Nvidia Launches Cosmos 3: Open-Source AI Model Trained on 20 Trillion Tokens Targets Robotics and Physical AI
Summary
Nvidia unveils Cosmos 3 at GTC Taipei, a fully open-source omnimodal AI model trained on 20 trillion tokens, 1 billion images, and 400 million videos, designed to advance robotics and physical AI through a new mixture-of-transformers architecture capable of reasoning and generating across text, video, images, sound, and action.
Key Points
- Nvidia unveils Cosmos 3 at GTC Taipei, a fully open-source omnimodal world foundation model capable of reasoning and generating across text, video, images, sound, and action, trained on a massive dataset of 20 trillion tokens, 1 billion images, and 400 million videos.
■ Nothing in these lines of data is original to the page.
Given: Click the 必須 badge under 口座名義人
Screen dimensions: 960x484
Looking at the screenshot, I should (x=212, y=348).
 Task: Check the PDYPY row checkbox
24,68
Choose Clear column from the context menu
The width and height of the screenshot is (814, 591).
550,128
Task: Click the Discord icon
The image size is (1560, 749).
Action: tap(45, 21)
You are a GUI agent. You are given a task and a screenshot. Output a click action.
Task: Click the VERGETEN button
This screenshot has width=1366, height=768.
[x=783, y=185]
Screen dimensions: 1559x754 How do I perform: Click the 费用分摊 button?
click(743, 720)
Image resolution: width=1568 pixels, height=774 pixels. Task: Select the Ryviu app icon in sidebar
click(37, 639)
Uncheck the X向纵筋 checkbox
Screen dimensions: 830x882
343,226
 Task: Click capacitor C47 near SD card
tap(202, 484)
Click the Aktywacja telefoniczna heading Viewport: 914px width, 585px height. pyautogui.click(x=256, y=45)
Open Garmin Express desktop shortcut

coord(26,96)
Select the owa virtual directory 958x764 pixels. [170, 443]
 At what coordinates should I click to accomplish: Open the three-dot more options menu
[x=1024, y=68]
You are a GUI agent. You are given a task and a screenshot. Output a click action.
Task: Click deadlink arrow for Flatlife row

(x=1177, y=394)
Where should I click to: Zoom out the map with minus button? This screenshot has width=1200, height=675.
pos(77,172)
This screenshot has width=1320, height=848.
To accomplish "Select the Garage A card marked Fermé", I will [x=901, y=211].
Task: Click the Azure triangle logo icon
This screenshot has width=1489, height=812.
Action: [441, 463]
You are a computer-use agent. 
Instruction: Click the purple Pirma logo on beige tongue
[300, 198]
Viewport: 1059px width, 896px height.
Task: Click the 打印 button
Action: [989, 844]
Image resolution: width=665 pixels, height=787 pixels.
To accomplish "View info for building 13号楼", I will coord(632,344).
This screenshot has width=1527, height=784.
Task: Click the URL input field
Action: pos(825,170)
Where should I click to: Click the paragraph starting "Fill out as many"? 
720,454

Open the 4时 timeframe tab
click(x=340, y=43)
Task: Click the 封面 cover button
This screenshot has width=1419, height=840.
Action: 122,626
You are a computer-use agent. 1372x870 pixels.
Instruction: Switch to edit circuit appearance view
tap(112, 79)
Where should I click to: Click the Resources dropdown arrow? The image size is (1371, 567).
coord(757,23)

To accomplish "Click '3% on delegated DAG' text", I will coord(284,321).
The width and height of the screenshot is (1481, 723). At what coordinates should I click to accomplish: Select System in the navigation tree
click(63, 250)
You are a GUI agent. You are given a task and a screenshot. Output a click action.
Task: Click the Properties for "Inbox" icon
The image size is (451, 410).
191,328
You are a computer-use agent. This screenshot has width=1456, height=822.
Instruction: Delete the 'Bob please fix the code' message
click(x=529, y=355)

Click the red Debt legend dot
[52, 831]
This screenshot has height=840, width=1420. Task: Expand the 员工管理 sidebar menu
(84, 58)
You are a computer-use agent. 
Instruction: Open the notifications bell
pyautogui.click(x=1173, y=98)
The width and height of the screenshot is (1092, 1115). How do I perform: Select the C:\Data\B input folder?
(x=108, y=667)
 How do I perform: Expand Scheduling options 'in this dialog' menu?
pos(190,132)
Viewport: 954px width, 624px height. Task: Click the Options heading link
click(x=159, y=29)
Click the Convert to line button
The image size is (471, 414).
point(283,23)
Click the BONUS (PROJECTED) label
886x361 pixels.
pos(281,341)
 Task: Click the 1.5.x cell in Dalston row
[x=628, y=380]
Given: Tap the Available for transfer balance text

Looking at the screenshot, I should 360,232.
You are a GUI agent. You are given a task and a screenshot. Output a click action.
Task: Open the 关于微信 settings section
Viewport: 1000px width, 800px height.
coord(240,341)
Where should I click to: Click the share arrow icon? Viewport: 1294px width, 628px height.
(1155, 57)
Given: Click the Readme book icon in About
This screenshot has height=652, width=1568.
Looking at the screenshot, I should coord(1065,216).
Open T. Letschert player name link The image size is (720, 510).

- Cosmos 3 introduces a new 'mixture-of-transformers' architecture that combines reasoning and generation capabilities, enabling it to understand object interactions, motion, and spatiotemporal relationships, and comes in multiple sizes including Super, Nano, and the upcoming Edge variant for real-time inference.
- While Cosmos 3 does not yet fully solve the generalization challenge in physical AI, Nvidia's open-source approach strategically fuels the broader robotics ecosystem while simultaneously driving demand for its own compute hardware and enabling further hardware co-design innovation.